# Steel or Graphite?



## Lady Golf Pro (Apr 22, 2012)

Lady Golf Pro's Tip of the Week!

Shaft Options - The Basics
The two differences in golf shafts that beginners should keep in mind are shaft composition (graphite or steel) and shaft flex (the amount of bend in the shaft during your swing). Steel is sturdier and cheaper, but graphite is lighter, so it will generate more swing speed. Women and older players will benefit most from graphite shafts that have a softer flex. Stronger, younger men may go with regular or stiffer shafts, but remember that many teaching say too many golfers use shafts with too much stiffness. 

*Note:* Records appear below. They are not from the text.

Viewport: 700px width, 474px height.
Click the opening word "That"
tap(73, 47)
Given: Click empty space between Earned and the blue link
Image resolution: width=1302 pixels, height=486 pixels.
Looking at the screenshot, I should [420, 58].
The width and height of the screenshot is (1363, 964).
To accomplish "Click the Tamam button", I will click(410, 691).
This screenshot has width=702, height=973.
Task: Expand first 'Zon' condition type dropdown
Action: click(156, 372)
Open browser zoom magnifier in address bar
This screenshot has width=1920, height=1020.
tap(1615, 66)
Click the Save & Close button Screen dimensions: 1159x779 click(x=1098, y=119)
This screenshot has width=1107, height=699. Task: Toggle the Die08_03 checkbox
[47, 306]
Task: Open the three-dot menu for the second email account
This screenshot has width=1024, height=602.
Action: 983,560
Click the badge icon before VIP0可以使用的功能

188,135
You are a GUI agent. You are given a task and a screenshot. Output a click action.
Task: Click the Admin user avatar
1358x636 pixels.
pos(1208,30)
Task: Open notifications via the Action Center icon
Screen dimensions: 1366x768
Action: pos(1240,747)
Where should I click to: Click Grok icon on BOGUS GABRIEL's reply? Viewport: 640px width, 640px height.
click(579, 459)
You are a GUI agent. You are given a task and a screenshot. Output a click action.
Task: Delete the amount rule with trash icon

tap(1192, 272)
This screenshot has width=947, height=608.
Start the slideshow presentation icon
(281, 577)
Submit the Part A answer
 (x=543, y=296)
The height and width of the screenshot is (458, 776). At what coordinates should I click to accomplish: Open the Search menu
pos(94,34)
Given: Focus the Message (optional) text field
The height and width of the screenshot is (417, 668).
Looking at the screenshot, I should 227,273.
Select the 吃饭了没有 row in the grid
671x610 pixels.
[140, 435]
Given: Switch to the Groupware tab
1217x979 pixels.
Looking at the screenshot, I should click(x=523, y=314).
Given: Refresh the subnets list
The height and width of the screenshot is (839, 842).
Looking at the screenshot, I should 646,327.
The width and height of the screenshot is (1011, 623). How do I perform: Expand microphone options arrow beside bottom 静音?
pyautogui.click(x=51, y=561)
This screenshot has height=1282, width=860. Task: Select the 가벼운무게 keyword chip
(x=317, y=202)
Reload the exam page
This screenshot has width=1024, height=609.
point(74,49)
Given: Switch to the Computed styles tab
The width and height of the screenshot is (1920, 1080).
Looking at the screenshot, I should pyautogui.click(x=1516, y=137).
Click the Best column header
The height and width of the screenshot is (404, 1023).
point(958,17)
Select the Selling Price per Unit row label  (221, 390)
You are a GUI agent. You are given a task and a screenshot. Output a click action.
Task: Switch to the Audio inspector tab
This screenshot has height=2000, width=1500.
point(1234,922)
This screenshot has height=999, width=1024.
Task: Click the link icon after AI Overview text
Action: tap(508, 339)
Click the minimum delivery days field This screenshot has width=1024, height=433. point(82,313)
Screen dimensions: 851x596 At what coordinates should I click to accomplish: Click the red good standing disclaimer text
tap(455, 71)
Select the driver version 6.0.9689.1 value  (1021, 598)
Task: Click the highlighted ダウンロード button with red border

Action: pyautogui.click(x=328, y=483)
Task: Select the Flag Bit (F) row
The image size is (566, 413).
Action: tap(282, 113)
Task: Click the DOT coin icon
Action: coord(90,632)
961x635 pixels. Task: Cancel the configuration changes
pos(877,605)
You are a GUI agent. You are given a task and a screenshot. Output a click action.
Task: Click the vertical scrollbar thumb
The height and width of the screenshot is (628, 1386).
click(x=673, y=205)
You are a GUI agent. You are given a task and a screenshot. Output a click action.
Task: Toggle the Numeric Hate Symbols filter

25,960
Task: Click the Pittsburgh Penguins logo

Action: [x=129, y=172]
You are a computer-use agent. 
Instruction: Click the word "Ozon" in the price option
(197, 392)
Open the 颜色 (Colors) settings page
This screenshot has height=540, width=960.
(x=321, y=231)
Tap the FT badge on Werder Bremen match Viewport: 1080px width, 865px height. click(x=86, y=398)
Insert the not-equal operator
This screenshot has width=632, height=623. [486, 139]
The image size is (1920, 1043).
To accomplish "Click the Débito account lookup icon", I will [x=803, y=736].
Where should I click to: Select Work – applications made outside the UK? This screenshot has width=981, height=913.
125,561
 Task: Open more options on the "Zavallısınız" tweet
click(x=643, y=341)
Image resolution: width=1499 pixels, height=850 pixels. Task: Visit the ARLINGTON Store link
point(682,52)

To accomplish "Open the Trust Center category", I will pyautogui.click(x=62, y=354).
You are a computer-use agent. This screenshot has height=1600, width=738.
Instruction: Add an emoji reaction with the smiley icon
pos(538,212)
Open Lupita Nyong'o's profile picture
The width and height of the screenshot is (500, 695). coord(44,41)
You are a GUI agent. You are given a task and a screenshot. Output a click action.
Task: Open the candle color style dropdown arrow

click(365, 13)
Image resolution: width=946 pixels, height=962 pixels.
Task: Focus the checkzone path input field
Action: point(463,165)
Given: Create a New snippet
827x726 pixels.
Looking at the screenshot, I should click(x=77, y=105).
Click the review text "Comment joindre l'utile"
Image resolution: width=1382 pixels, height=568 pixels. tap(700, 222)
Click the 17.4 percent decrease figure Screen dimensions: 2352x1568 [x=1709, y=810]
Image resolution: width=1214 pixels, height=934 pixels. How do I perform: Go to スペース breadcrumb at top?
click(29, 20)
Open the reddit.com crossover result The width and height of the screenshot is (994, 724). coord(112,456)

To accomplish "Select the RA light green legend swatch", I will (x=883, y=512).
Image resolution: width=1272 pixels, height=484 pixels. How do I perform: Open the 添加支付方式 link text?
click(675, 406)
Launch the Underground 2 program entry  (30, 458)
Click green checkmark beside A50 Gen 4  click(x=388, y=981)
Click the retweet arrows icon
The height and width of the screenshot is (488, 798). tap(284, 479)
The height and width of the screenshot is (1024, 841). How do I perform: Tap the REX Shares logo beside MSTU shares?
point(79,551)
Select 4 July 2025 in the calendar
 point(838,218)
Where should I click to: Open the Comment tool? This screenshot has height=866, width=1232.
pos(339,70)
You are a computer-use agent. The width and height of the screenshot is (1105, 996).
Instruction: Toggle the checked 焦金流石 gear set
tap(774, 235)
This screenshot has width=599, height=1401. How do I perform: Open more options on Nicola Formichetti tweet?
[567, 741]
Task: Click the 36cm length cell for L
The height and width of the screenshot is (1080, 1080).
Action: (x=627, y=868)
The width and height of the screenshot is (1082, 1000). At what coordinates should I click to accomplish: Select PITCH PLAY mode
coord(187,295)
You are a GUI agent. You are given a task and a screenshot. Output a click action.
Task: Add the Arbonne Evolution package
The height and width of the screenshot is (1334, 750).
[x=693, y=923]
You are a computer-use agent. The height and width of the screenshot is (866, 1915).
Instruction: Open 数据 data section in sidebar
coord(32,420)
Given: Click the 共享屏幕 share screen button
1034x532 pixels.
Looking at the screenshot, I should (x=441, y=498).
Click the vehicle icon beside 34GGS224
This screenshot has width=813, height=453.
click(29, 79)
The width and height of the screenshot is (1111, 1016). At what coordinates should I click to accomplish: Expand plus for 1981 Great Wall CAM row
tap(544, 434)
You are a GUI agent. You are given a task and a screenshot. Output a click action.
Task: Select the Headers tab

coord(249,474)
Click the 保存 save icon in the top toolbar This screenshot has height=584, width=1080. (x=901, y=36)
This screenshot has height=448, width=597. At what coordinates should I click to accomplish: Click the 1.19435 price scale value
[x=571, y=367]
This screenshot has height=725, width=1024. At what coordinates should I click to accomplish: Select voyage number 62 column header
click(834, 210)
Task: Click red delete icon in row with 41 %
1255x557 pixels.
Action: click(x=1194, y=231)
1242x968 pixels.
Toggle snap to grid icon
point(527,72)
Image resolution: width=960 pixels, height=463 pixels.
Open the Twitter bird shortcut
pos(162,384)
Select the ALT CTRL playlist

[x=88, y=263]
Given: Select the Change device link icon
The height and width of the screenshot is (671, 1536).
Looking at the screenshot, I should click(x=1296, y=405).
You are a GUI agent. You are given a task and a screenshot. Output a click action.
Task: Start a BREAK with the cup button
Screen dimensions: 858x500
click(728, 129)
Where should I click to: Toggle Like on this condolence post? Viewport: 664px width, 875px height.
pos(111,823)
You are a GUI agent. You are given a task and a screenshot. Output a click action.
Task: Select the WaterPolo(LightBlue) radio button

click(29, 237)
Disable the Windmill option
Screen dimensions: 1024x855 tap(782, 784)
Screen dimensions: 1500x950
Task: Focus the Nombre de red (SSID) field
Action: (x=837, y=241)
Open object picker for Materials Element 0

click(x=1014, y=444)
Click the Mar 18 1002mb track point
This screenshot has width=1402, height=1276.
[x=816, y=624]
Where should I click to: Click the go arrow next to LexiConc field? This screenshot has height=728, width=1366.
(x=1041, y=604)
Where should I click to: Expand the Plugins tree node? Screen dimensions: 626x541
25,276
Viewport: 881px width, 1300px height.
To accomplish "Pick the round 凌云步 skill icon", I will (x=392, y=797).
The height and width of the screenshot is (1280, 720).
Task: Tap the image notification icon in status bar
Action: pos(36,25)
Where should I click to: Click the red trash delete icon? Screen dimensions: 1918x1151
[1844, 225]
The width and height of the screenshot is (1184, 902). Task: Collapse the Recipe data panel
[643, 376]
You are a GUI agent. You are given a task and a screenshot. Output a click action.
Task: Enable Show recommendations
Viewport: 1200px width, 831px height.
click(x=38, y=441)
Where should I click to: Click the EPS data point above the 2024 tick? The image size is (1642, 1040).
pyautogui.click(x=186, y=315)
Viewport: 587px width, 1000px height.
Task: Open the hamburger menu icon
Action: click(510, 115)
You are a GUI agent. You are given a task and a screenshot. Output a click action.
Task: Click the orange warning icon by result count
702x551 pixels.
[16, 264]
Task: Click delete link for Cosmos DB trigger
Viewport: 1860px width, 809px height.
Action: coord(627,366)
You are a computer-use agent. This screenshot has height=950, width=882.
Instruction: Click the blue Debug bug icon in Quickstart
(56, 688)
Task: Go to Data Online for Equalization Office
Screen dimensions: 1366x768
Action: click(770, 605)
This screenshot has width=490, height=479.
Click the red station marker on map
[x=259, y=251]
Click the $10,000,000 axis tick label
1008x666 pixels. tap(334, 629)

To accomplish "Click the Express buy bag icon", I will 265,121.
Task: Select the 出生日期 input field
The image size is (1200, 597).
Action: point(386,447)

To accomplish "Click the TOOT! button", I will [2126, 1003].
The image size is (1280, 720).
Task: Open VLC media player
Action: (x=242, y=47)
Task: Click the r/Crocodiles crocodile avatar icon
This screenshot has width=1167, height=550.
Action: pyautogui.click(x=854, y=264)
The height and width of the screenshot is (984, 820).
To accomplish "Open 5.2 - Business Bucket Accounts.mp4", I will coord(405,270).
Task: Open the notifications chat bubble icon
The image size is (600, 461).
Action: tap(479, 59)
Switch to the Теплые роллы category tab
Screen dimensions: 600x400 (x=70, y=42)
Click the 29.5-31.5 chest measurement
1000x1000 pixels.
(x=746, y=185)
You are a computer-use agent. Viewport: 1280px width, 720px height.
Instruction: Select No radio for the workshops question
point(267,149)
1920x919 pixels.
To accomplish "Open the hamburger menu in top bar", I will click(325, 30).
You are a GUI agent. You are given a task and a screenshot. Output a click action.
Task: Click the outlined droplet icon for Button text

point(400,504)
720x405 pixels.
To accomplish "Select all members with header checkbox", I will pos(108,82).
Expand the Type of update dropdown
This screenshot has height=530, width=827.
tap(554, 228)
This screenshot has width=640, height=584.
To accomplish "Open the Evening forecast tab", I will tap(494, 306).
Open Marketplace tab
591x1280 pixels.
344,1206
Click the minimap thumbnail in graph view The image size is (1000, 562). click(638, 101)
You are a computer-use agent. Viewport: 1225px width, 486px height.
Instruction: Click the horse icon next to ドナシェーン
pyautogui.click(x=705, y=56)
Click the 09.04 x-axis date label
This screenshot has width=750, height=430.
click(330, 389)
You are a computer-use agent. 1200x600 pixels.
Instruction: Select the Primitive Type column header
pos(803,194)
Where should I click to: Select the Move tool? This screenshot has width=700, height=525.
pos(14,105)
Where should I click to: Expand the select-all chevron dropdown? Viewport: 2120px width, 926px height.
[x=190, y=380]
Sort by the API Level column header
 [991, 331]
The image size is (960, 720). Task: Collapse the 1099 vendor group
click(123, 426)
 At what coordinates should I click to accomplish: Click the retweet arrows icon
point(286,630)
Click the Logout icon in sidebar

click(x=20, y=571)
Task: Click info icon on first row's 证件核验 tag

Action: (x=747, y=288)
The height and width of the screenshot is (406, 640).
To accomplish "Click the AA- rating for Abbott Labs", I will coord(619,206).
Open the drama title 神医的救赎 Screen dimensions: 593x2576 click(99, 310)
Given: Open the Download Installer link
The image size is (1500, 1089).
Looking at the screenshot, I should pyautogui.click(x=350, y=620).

Taken from "Lady Golfers Guide"


----------



## FrogsHair (Mar 4, 2010)

I agree with all that you posted. I might also add that with the added swing speed when using graphite, accuracy could suffer if the golfer does not already have a decent, repeatable swing. My current set has steel shafts on my irons, and graphite shafts on my metal woods. For me, I want more control in my irons, but want the maximum distance in my metal woods. Your post is correct that a lot of golfers should be playing more flex. I have a friend who is a solid 8 hndcpr. He plays with women, flex clubs, and he even uses a ball that is designed to be used by women. :thumbsup:


Lady Golf Pro said:


> Lady Golf Pro's Tip of the Week!
> 
> Shaft Options - The Basics
> The two differences in golf shafts that beginners should keep in mind are shaft composition (graphite or steel) and shaft flex (the amount of bend in the shaft during your swing). Steel is sturdier and cheaper, but graphite is lighter, so it will generate more swing speed. Women and older players will benefit most from graphite shafts that have a softer flex. Stronger, younger men may go with regular or stiffer shafts, but remember that many teaching say too many golfers use shafts with too much stiffness.
> ...


----------



## Jennifer2 (May 31, 2012)

I agree with all that you posted


----------